### Things to do
[1] In the news report on Ms. Stewart's appeal, how many times did Judge Koeltl find that she had perjured herself on the witness stand?
[2] Extend the news report on Ms. Stewart's appeal past its final sentence.

### Extract provided
'''

Mr. Fahringer added that it would be different if Ms. Stewart had given a public speech and said, “Of course I lied.”

“If she said outright ‘I have no remorse,’ is that something that could be taken into account?” Judge Calabresi asked.

Yes, Mr. Fahringer said, but only if it was “clear.”

Assistant U.S. Attorney Andrew Dember reminded the panel that Judge Koeltl found Ms. Stewart had perjured herself seven times on the witness stand, including when she denied knowledge of a key figure in the terror conspiracy and stated that she thought, as a lawyer, she acted lawfully within a “bubble” in dealing with the sheikh.

As to Ms. Stewart’s statements, Mr. Dember said Judge Koeltl was “very precise” as to each of her statements, and, in the end, “imposed a just and reasonable sentence.”

And when asked about Mr. Fahringer’s argument that the benefit of the doubt goes to the speaker when the speech is ambiguous, Mr. Dember answered that “Judge Koeltl didn’t find any of the statements ambiguous at all.”

Read the brief of the United States.

Mr. Abdel Rahman is serving a life sentence for seditious conspiracy against the United States. Ms. Stewart was his lawyer at trial before then-Judge Michael Mukasey in 1995, when he was convicted along with nine others who planned to blow up New York City landmarks.

Once in prison, the sheikh was subjected to special administrative measures, or SAMS, to prevent him from communicating with Islamic Group, which claimed responsibility for the 1997 massacre of tourists at an archeological site in Luxor, Egypt.

Ms. Stewart promised to abide by the SAMs but was caught breaking that promise at the Federal Medical Center in Rochester, Minn. She signed another affirmation not to pass communications to and from the sheikh, and she broke the vow again.

She was ultimately charged in 2002 along with interpreter Mohammed Yousry and Ahmed Abdel Sattar, an active Islamic Group leader who was the sheikh’s paralegal at his 1995 trial.

'''

### Collected data entries
'''

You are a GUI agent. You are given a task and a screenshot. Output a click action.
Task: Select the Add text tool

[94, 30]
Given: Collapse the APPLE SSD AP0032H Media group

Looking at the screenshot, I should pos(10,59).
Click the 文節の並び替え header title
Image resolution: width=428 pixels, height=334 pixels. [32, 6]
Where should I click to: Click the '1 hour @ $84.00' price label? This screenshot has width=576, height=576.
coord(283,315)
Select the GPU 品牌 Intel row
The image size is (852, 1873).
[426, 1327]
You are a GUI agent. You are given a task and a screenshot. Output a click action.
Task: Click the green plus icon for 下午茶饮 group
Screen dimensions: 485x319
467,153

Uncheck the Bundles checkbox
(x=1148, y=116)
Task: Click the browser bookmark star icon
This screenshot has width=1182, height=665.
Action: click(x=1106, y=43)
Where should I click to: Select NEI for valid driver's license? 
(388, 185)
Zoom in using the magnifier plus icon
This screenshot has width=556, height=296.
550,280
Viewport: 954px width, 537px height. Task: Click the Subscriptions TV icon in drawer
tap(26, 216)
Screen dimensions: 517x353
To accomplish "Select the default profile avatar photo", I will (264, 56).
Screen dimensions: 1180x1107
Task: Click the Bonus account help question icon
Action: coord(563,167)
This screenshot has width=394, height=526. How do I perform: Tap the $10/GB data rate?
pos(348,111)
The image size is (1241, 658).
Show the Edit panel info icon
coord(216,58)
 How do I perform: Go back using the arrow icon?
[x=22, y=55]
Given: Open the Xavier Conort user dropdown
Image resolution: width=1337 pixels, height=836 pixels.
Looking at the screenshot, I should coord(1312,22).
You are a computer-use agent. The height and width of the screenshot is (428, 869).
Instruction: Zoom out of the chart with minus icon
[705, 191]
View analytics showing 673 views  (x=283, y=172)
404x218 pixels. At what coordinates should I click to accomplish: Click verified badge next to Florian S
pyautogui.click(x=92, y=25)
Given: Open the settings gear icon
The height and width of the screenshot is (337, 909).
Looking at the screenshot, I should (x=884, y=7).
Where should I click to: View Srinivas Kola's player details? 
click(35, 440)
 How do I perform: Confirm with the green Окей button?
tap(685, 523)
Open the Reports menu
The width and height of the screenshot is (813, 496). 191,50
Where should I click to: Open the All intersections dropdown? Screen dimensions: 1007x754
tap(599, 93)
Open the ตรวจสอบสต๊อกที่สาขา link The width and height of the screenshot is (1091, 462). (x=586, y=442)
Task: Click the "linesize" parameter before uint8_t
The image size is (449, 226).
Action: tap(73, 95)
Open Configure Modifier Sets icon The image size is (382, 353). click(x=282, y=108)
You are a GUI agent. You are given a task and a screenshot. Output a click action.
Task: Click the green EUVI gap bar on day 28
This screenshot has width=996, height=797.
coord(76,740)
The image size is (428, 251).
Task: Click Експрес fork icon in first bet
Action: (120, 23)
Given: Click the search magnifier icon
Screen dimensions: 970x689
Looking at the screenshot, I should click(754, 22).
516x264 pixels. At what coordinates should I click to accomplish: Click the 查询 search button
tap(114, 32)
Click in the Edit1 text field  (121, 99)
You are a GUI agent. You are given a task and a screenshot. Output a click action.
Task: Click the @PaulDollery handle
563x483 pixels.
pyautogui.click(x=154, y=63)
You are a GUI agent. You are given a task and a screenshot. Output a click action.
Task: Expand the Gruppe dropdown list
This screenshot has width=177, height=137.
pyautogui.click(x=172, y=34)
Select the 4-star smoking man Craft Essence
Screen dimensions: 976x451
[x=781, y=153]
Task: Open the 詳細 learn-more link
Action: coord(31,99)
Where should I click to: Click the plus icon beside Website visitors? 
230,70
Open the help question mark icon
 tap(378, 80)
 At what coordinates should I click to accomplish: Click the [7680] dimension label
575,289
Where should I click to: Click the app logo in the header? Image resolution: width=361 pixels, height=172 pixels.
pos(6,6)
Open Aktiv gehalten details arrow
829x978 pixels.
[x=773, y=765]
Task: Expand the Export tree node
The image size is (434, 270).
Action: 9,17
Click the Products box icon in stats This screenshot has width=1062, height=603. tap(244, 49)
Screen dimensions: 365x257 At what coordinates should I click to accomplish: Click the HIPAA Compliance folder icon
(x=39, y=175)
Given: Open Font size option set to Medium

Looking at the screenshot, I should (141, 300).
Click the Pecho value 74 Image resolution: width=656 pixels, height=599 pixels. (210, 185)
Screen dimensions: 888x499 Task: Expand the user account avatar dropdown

'''

### Answers for the exercise
[1] Seven times.

[2]
She testified that she never believed actual violence would follow a press release she made on behalf of the sheikh announcing his withdrawal of support for an Islamic Group cease-fire on terror attacks.

A marathon trial that began on May 19, 2004, ended on Feb. 10, 2005, with the convictions on all counts of Ms. Stewart, Mr. Sattar and Mr. Yousry. Ms. Stewart was convicted of conspiracy to defraud the United States, two counts of conspiracy to provide and conceal the provision of material support to a terrorist conspiracy and two counts of making false statements in connection with the SAMS.

The convictions were upheld on appeal in 2009, but her sentence divided the Second Circuit. Judge Sack and Judge Calabresi said remand was necessary because, without specific findings on perjury, they could not evaluate whether her sentence was substantively reasonable. They also asked for Judge Koeltl to closely examine her conduct as an attorney and, in an amended opinion in December, raised the possibility that Judge Koeltl erred on the terrorism sentencing enhancement (NYLJ, Dec. 24, 2009).

Judge Walker, in dissent, had no problem finding the 28-month prison term substantively unreasonable, saying “Stewart’s sentence is so out of line with the extreme seriousness of her criminal conduct” and her issuing the press release was “an action that effectively sanctioned renewed terrorist attacks and indiscriminate loss of human life.”

The court took the unusual step of directing that Ms. Stewart begin serving her sentence immediately. But it withheld the mandate while the full circuit grappled with the possibility of rehearing en banc.

The circuit voted in February 2010 against rehearing en banc, but several judges indicated displeasure with the sentence. In one opinion, Judge Jose Cabranes accused the majority on the three-judge panel of “punting” on the case and doing no more than conveying “winks and nods” on how to fix the sentence (NYLJ, Feb. 24, 2010).

At her re-sentencing, Ms. Stewart was contrite and apologized to the court for her post-sentencing comments, saying, “I have learned that no one, but particularly this 70-year-old woman, can do 28 months standing on their head. I was wrong.”

Ms. Stewart, now 72, is serving her sentence at a federal prison hospital in Fort Worth, Texas. She suffers from a number of health issues, and she revealed before sentencing that she had breast cancer.